Kim Kwang Hyeon, Lee Byung-Jou, Koo Hae-Won
Clinical Research Support Center, Inje University Ilsan Paik Hospital, Inje University College of Medicine, Goyang, Korea.
Department of Neurosurgery, Inje University Ilsan Paik Hospital, Inje University College of Medicine, Goyang, Korea.
Korean J Neurotrauma. 2024 Sep 23;20(3):168-179. doi: 10.13004/kjnt.2024.20.e30. eCollection 2024 Sep.
This study investigates the feasibility of employing a pre-trained deep learning wave-to-vec model for speech-to-text analysis in individuals with speech disorders arising from Parkinson's disease (PD).
A publicly available dataset containing speech recordings including the Hoehn and Yahr (H&Y) staging, Movement Disorder Society Unified Parkinson's Disease Rating Scale (UPDRS) Part I, UPDRS Part II scores, and gender information from both healthy controls (HC) and those diagnosed with PD was utilized.
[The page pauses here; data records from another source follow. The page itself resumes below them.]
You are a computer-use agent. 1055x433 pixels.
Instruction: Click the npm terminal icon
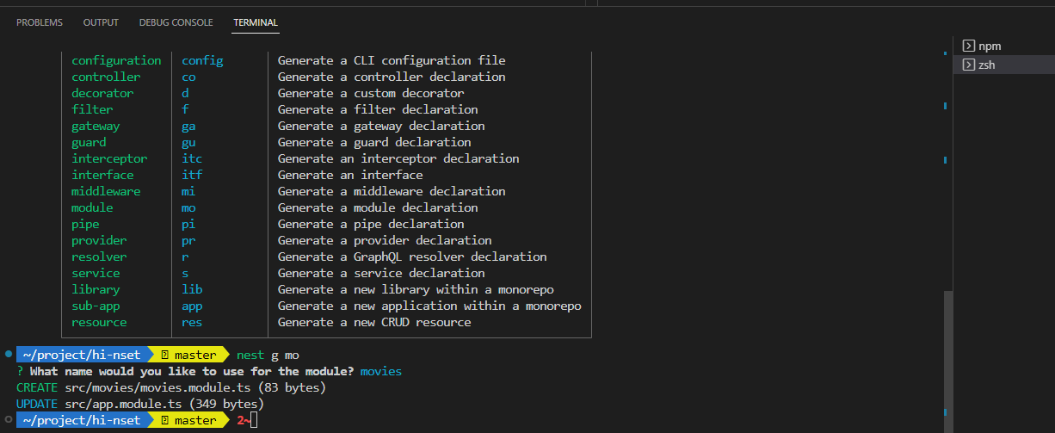pos(968,46)
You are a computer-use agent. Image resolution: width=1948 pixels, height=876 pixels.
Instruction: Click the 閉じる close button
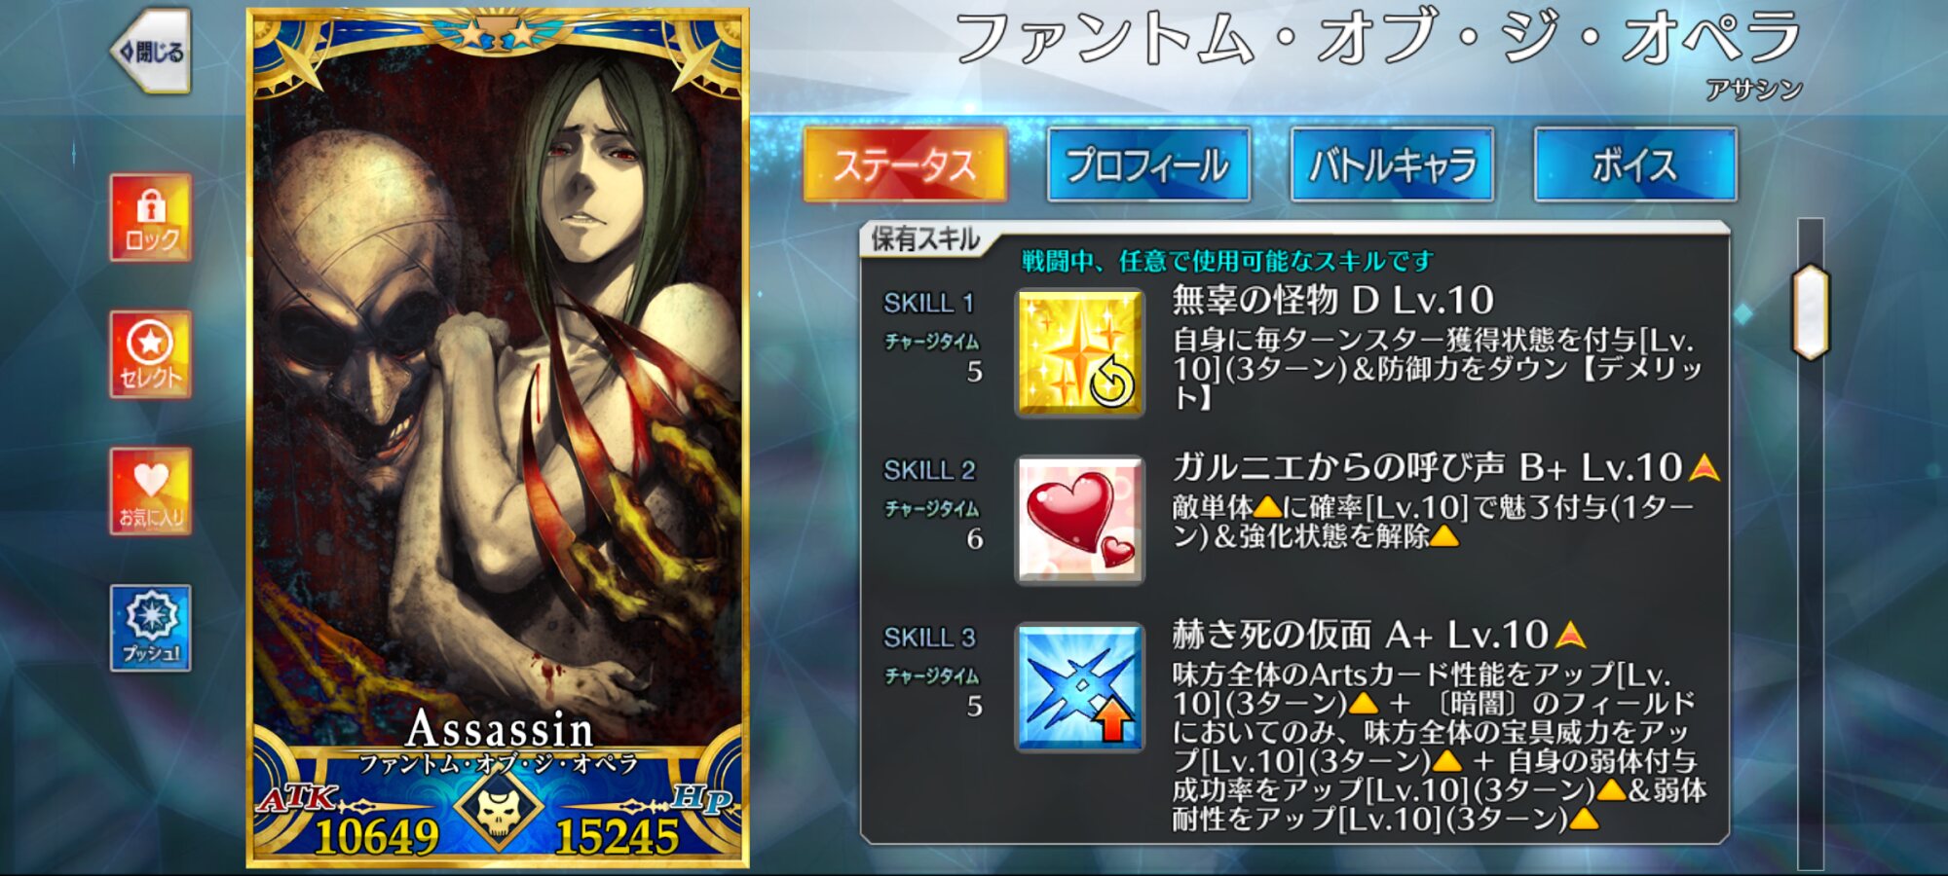(x=150, y=52)
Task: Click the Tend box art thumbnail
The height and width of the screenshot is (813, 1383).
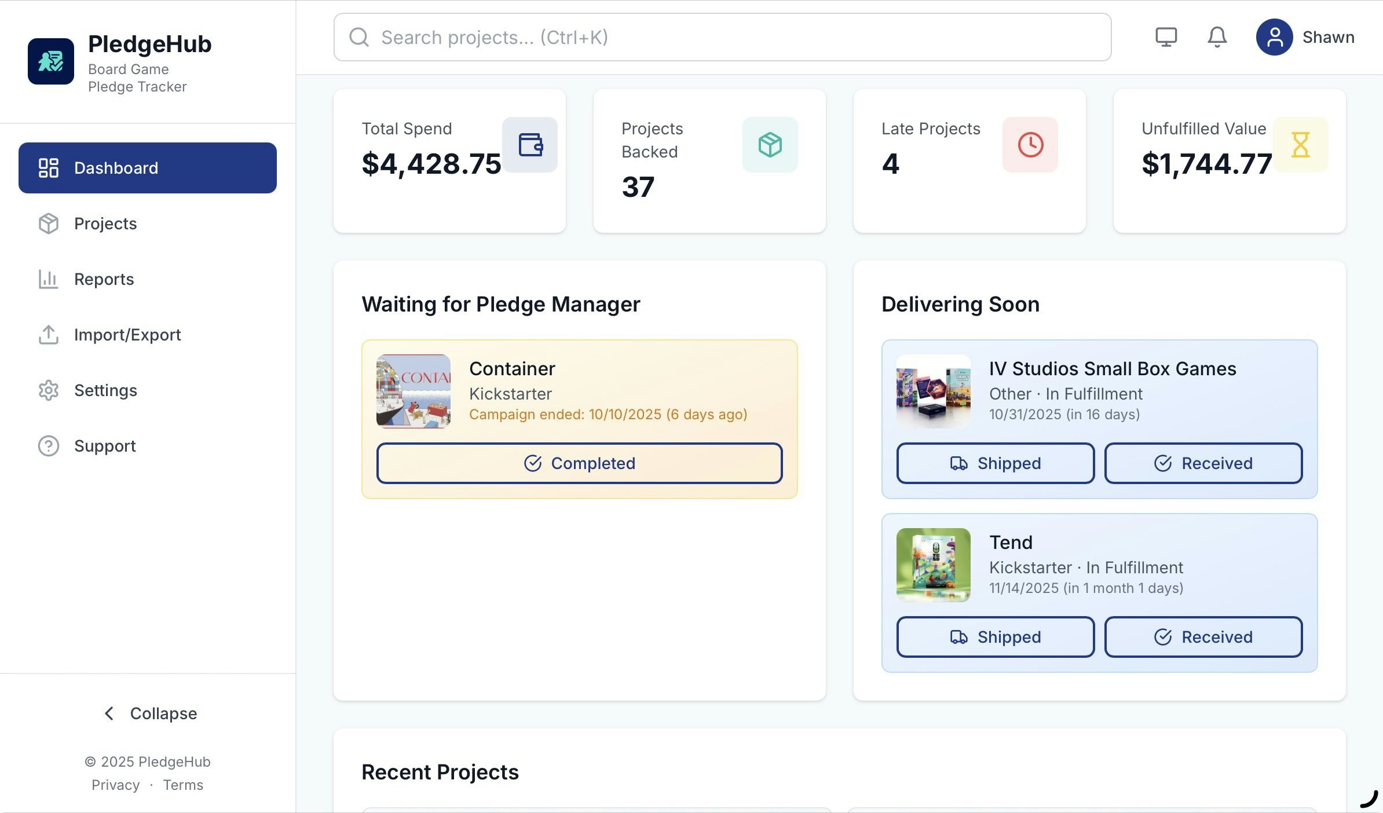Action: click(x=933, y=565)
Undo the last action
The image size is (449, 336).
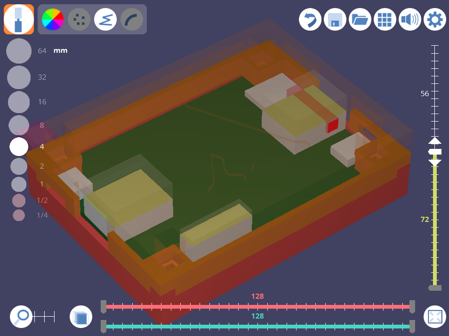click(310, 20)
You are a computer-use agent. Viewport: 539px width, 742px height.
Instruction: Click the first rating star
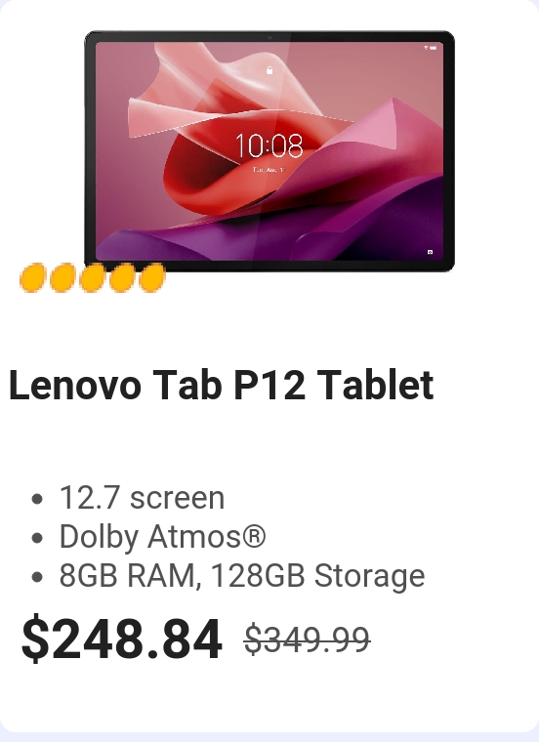(x=32, y=278)
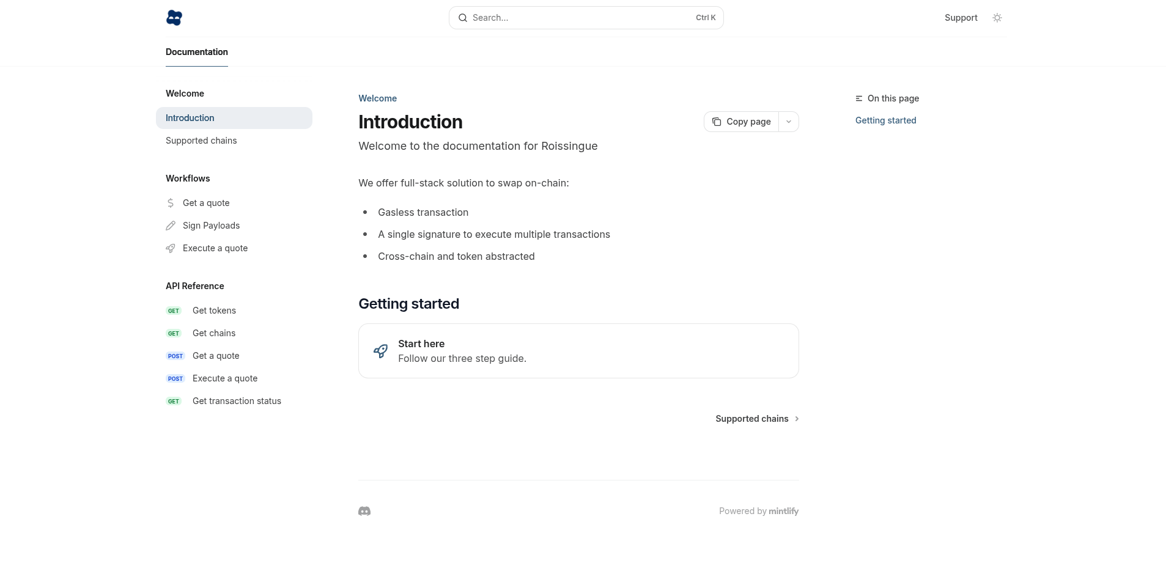Open the mintlify link in the footer
1166x585 pixels.
[783, 511]
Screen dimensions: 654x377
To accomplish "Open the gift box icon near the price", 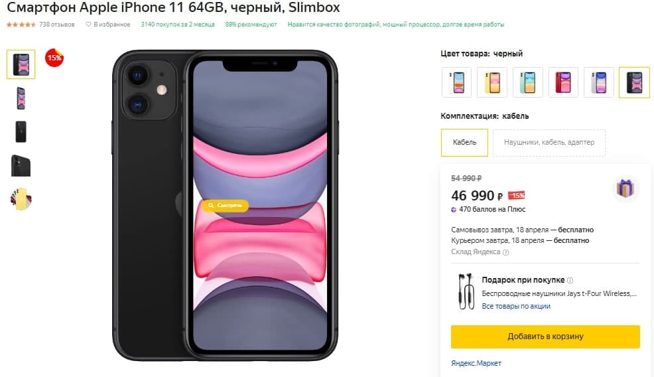I will [x=625, y=189].
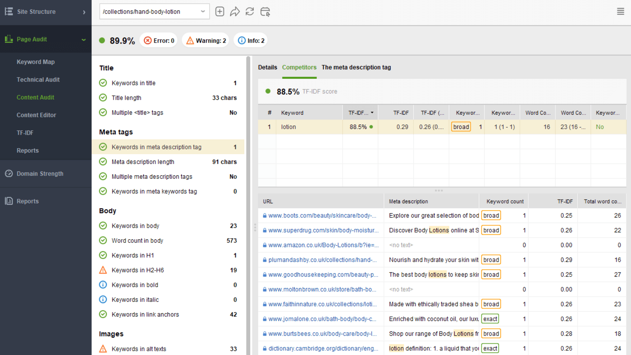Switch to the Competitors tab

click(299, 67)
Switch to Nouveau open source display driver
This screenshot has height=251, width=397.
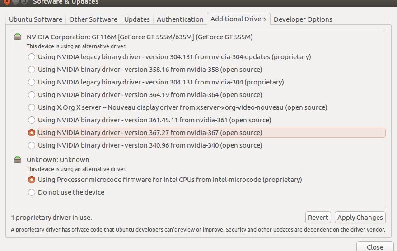point(32,107)
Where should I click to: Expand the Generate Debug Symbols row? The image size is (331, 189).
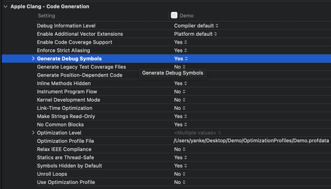[33, 59]
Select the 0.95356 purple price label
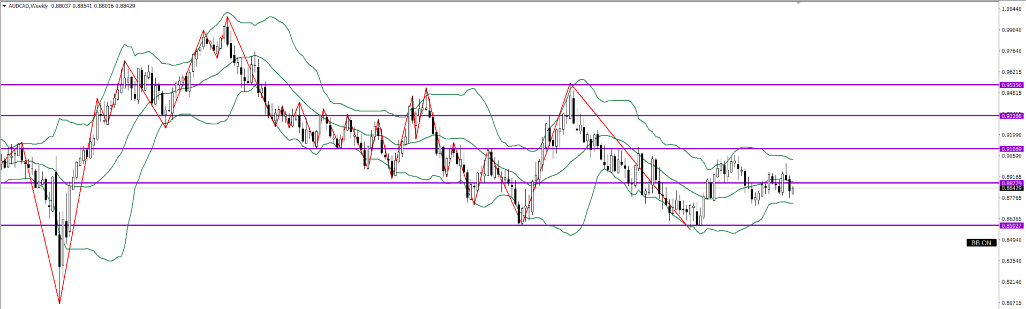1026x309 pixels. click(1012, 85)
Employing the Wav2Vec model, a speech-to-text analysis method was implemented on PD patient data. Tasks conducted included word letter classification, word match probability assessment, and analysis of speech waveform characteristics as provided by the model's output.
For the dataset comprising 20 cases, among individuals with PD, the H&Y score averaged 2.50±0.67, the UPDRS II-part 5 score averaged 0.70±1.00, and the UPDRS III-part 18 score averaged 0.80±0.98. Additionally, the number of words derived from decoded text subsequent to speech recognition was evaluated, resulting in mean values of 299.10±16.79 and 259.80±93.39 for the HC and PD groups, respectively. Furthermore, the calculated degree of agreement for all syllables was based on the speech process. The accuracy for the reading sentences was observed to be 0.31 and 0.10, respectively.
This study aimed to demonstrate the effectiveness of wave-to-vec in enhancing speech-to-text analysis for patients with speech disorders. The findings could pave the way for the development of clinical tools for improved diagnosis, evaluation, and communication support for this population.
本研究探讨使用预训练的深度学习Wave2Vec模型对帕金森病(PD)引起的言语障碍患者进行语音转文本分析的可行性。
利用一个公开可用的数据集,其中包含语音记录,包括霍恩和亚尔(H&Y)分期、运动障碍协会统一帕金森病评定量表(UPDRS)第一部分、UPDRS第二部分得分以及健康对照(HC)和被诊断为PD患者的性别信息。采用Wave2Vec模型,对PD患者数据实施语音转文本分析方法。进行的任务包括单词字母分类、单词匹配概率评估以及对模型输出提供的语音波形特征进行分析。
对于包含20个病例的数据集,在PD患者中,H&Y评分平均为2.50±0.67,UPDRS第二部分第5项得分平均为0.70±1.00,UPDRS第三部分第18项得分平均为0.80±0.98。此外,评估了语音识别后解码文本中的单词数量,HC组和PD组的平均值分别为299.10±16.79和259.80±93.39。此外,基于语音过程计算了所有音节的一致程度。观察到阅读句子的准确率分别为0.31和0.10。
本研究旨在证明Wave2Vec在增强言语障碍患者语音转文本分析方面的有效性。这些发现可为开发临床工具以改善对该人群的诊断、评估和沟通支持铺平道路。